Your objective: Let the line containing "Image resolution: width=597" serve as the first line of the answer and the final line of the entries as its last, with every line between copied exactly.

Provided data:
• • • • • • •
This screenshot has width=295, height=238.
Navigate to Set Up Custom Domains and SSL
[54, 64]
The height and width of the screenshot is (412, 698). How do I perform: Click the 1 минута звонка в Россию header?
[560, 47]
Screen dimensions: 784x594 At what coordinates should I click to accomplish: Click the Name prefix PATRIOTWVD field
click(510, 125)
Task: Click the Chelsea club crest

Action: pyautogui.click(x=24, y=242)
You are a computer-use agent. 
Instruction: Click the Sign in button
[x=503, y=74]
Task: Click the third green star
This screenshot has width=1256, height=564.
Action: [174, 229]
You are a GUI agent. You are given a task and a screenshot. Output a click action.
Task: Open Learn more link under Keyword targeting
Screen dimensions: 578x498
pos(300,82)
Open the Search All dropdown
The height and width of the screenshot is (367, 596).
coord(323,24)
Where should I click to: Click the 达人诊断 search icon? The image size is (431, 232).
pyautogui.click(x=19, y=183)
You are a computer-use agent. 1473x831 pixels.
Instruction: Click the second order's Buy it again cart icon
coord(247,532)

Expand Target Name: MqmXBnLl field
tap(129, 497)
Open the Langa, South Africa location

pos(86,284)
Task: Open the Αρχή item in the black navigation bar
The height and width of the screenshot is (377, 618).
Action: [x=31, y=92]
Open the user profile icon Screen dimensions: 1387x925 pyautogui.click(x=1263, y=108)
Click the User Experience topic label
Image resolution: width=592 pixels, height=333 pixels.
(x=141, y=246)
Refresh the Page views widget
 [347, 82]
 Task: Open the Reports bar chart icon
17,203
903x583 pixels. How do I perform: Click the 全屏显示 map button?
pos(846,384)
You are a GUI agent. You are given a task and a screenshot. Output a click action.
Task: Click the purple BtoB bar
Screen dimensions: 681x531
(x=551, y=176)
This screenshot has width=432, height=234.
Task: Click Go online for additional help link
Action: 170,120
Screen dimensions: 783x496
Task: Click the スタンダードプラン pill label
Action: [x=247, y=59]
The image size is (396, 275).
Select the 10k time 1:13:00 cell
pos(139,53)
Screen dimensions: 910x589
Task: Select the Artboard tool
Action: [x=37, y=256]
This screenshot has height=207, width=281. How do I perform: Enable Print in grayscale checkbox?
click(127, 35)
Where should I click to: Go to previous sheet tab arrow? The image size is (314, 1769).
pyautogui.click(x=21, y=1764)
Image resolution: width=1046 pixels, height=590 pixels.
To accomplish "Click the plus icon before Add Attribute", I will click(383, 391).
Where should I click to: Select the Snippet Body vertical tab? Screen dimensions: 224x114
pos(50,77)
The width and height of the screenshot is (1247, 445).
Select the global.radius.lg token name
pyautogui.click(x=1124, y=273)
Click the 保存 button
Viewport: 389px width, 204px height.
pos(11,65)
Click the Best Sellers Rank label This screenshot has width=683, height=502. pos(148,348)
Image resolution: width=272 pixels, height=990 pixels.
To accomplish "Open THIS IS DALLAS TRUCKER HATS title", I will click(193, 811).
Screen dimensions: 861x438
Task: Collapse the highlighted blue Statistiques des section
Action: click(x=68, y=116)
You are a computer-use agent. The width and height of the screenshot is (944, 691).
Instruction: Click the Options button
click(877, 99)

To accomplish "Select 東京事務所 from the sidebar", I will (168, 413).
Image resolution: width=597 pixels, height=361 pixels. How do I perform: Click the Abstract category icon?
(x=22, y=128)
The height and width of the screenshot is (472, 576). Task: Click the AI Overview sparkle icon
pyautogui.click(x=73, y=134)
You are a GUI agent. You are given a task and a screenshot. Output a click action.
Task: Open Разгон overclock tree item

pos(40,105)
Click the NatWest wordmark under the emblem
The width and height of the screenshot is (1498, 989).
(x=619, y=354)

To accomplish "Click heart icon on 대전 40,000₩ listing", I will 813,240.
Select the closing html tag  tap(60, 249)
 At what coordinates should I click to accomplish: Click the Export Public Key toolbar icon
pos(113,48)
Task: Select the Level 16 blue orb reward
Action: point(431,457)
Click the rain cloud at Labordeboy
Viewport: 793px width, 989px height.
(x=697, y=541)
• • • • • • •
The completed task:
Image resolution: width=597 pixels, height=361 pixels. How do I perform: Click the Abstract category icon?
(x=22, y=128)
The height and width of the screenshot is (472, 576). Task: Click the AI Overview sparkle icon
pyautogui.click(x=73, y=134)
You are a GUI agent. You are given a task and a screenshot. Output a click action.
Task: Open Разгон overclock tree item

pos(40,105)
Click the NatWest wordmark under the emblem
The width and height of the screenshot is (1498, 989).
(x=619, y=354)

To accomplish "Click heart icon on 대전 40,000₩ listing", I will 813,240.
Select the closing html tag  tap(60, 249)
 At what coordinates should I click to accomplish: Click the Export Public Key toolbar icon
pos(113,48)
Task: Select the Level 16 blue orb reward
Action: point(431,457)
Click the rain cloud at Labordeboy
Viewport: 793px width, 989px height.
(x=697, y=541)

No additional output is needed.